On top of all of this, as we have also reported, it is nearly impossible for adults with intellectual and developmental disabilities (I/DD), much less a 19-year-old such as Keridwen, to gain admission to either the Hogan Center or the Wrentham Developmental Center. That is because the doors to these two Intermediate Care Facilities (ICFs) have essentially been closed to individuals seeking admission.
The Dionnes say they are additionally facing pushback from the Salem School District, which funds care for district residents with intellectual and developmental disabilities who are under 22 years of age.
Lara and Martin, who moved to Salem from Maine last fall, are struggling to figure out how to get Keridwen moved closer to them safely. They said that because DDS won’t start the eligibility process, they also have no case management services for her in Massachusetts.
Massachusetts eligibility process takes a year or more
Lara said that when she first inquired about the Hogan Center, she was told she would need to apply first to DDS for eligibility for services. She said she was also told, at the time, that the eligibility process was taking 11 months.
Under DDS regulations, however, the Department must determine eligibility for supports and services within 60 days. But internal departmental emails, which we received from DDS, indicate that hundreds of individuals are being forced to wait for up to a year or more to be ruled eligible for those services.
The emails confirmed that DDS has been dealing with a backlog of eligibility applications due to a shortage of psychologists who are needed to make eligibility determinations on an individual basis.
DDS treated Keridwen’s application under adult regulations
DDS regulations actually allow for persons under 22 to be considered to be living in Massachusetts if one or both of their parents are living in this state. That is the case with the Dionnes, who both moved to Massachusetts from Maine last November.

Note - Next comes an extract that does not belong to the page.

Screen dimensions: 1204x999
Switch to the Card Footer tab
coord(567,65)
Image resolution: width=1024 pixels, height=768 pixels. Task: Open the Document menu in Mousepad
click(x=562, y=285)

But for reasons that have not been explained to them, the Dionnes said DDS is applying an adult eligibility regulation to Keridwen even though she is 19. The adult regulation states that the applicant for eligibility must reside in Massachusetts, regardless of where their parent lives.
The Dionnes, however, maintain that even under the adult regulations, Keridwen can legally be said to reside in Massachusetts as well as in Maine.
Since January 2023, Lara said, she has informed DDS that the family’s intention is for Keridwen to join the family in Massachusetts as soon as a suitable facility can be found for her. Keridwen stays with her parents in Massachusetts at least one weekend per month, and she has a bedroom in their home.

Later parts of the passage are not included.